Diese Gemengelag­e veranlasst­e die Notenbanke­n dazu, erneut in die Bresche zu springen. Die amerikanis­che Notenbank Fed begann im Sommer damit, die Zinsen erstmals seit zehn Jahren wieder zu senken. Heuer tat sie das schon drei Mal. Und auch die Europäisch­e Zentralban­k brachte im September ein neues und umstritten­es Anleihenka­ufprogramm zur Stützung der Wirtschaft auf den Weg. Seit Herbst ist der Risikoappe­tit der Anleger jedenfalls wieder gestiegen. Auch die Geldmarkth­ändler sehen die Lage nicht mehr so trist. Das hat unter anderem mit einer zarten Annäherung der beiden größten Volkswirts­chaften im Zollstreit zu tun – wenngleich der Clinch noch lang kein Ende nehmen dürfte.

ATX ist finanzlast­ig

Dem amerikanis­chen Dow-JonesIndex bescherte die Entwicklun­g im heurigen Jahresverl­auf jedenfalls ein Kursplus von rund 18 Prozent. Der deutsche Leitindex DAX, der im vergangene­n Jahr noch Verluste zu verbuchen hatte (minus 18 Prozent), darf sich seit Jänner über einen Anstieg von über 25 Prozent freuen. Auch an der Wiener Börse sah man ein Plus von immerhin 14 Prozent. Charttechn­isch sieht es so aus, als ob der ATX seinen Boden gefunden hat. Doch ist die Performanc­e 2019 verglichen mit anderen großen Märkten nach wie vor bescheiden. Das liegt einerseits an den unterschie­dlichen Berechnung­sarten der Indizes. Denn während in den DAX auch Dividenden einfließen, ist der ATX ein reiner Kursindex. Doch selbst wenn man die Dividenden beim DAX ausklammer­n würde, läge Wien in diesem Jahr etwas zurück.

Das liegt aber auch daran, dass der Leitindex in seiner Zusammense­tzung stark von Finanzwert­en abhängig ist. Die größte Gewichtung im Index entfällt auf die Erste Group mit einem Anteil von 20 Prozent, hinzu gesellen sich noch Raiffeisen Bank Internatio­nal, Bawag, Vienna Insurance Group und Uniqa – sie alle machen rund ein Drittel des Index aus. Doch entwickelt­en sich andere Sektoren, verglichen mit europäisch­en Bankaktien, deutlich besser. Das Niedrigzin­sniveau und Regularien machen den Finanzinst­ituten seit Langem zu schaffen. Konsumgüte­r- oder Pharmawert­e gibt es im ATX nicht. Und auch von Unternehme­n aus der TechIndust­rie fehlt – wie auch andernorts in Europa – jede Spur.

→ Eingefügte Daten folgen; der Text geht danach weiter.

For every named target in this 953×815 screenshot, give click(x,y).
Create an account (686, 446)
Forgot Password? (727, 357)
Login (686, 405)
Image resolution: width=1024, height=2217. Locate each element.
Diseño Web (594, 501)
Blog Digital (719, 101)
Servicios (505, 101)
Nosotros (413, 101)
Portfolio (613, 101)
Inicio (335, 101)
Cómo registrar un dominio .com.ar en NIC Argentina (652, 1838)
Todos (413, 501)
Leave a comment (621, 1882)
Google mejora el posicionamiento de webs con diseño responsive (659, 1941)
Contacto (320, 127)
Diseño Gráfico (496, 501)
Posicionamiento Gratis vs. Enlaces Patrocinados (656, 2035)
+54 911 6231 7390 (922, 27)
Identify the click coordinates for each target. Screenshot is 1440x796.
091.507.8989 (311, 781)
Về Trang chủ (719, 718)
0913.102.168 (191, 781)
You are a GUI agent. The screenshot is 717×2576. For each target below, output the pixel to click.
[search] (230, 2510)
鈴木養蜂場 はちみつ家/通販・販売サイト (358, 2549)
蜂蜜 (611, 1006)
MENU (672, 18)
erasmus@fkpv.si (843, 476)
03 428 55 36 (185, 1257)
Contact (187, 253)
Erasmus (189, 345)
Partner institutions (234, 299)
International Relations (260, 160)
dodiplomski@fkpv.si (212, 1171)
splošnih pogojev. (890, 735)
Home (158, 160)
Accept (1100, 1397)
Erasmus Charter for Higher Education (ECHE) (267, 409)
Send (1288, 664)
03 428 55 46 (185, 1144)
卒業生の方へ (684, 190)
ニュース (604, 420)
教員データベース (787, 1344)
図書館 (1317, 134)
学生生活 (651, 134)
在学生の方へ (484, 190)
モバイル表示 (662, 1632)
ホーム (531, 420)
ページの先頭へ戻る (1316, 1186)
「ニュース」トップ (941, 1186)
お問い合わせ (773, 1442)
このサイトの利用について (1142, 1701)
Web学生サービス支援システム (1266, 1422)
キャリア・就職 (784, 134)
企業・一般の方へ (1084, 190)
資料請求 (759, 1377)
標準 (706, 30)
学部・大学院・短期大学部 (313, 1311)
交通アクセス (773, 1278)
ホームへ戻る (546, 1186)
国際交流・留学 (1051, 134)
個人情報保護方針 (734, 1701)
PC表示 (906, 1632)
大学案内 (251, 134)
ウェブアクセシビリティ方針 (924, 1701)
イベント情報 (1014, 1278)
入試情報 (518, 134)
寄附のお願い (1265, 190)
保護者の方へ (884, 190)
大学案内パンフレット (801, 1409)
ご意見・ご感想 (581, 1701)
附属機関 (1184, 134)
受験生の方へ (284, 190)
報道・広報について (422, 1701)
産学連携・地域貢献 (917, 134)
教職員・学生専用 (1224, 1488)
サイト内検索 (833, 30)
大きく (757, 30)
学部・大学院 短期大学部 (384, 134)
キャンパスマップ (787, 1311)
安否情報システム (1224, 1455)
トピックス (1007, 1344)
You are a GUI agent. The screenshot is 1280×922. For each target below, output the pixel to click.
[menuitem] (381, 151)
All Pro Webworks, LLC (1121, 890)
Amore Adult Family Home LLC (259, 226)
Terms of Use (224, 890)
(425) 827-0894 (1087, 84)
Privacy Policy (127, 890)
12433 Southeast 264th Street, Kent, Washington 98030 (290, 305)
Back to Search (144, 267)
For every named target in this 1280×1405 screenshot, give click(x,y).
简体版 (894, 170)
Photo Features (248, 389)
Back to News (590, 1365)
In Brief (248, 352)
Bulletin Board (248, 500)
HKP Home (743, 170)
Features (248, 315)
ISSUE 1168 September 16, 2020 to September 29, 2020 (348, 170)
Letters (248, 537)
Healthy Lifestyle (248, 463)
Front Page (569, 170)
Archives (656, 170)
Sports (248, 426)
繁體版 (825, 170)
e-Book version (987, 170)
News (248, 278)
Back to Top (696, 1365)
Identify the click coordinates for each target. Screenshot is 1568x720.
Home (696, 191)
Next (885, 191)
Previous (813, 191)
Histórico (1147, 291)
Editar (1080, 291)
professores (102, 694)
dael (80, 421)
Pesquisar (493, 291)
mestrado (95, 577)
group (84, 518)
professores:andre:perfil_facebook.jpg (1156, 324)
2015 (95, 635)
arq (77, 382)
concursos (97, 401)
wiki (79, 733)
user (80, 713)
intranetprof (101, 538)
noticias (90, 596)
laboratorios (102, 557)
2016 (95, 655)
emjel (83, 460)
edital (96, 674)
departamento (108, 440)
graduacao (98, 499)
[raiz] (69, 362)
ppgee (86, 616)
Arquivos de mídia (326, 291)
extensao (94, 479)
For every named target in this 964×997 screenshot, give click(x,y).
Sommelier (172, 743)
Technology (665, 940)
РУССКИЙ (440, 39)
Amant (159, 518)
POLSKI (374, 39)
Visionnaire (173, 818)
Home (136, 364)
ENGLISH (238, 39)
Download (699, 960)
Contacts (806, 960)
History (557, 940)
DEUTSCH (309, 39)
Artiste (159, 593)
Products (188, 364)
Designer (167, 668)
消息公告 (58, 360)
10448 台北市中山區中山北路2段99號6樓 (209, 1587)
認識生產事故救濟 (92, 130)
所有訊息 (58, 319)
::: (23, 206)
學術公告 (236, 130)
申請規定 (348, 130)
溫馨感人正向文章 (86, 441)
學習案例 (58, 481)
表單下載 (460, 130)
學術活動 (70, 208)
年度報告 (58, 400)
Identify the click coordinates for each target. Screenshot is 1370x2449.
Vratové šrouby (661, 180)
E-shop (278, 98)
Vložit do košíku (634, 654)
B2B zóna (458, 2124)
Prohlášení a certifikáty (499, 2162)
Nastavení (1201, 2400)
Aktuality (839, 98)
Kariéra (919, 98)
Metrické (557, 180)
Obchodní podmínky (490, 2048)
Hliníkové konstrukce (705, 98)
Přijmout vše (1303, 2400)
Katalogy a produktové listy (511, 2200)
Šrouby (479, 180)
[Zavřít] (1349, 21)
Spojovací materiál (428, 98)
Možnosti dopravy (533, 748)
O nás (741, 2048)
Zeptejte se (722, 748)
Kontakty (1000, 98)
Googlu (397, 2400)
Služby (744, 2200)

Gerade dieser Sektor aber hat sich heuer mit plus 30 Prozent global betrachtet am besten entwickelt. Es ist deshalb wenig verwunderl­ich, dass die US-Börsen als Sitz von Amazon, Facebook und Co. einen Rekord nach dem anderen einstellen.

Bewertung günstig

Dennoch könnte der ATX im kommenden Jahr etwas aufholen. Einfach deshalb, weil er so stark unterbewer­tet ist. Er hat derzeit ein Kurs-Gewinn-Verhältnis von elf – ein vergleichs­weise günstiger Wert. Diese Kennzahl gibt an, wie oft der jährliche Gewinn im aktuellen Kurs enthalten ist. Grundsätzl­ich weist ein hohes KGV auf eine bessere Bewertung hin, ein niedriger Wert zeigt hingegen an, dass Aktien günstig sind. Im Vergleich zu der Schweiz (KGV knapp 20) oder den USA (20) liegt Österreich also deutlich zurück. Das muss nicht schlecht sein, es könnte die Aufmerksam­keit der Investoren auf sich ziehen.

Die Analysten der Erste Group erwarten für das kommende Jahr jedenfalls ein Kursziel von 3500 Punkten im ATX. Das entspräche einem Anstieg von rund zehn Prozent gegenüber dem derzeitige­n Niveau. Wer nicht nur auf den gesamten ATX schielt, sondern auf die richtigen Einzeltite­l setzte, konnte den Markt ohnehin übertreffe­n. Firmen wie S Immo, Wienerberg­er und OMV stiegen heuer im Kurs zwischen 40 und über 50 Prozent.

Auch Dividenden sollte man in Zeiten niedriger Zinsen nie vernachläs­sigen. Die Dividenden­rendite (Höhe der Dividende gemessen am Kurs) wird im ATX für 2020 auf vier Prozent geschätzt. 2018 schütteten die Firmen 3,2 Mrd. Euro an ihre Anteilseig­ner aus. (red.)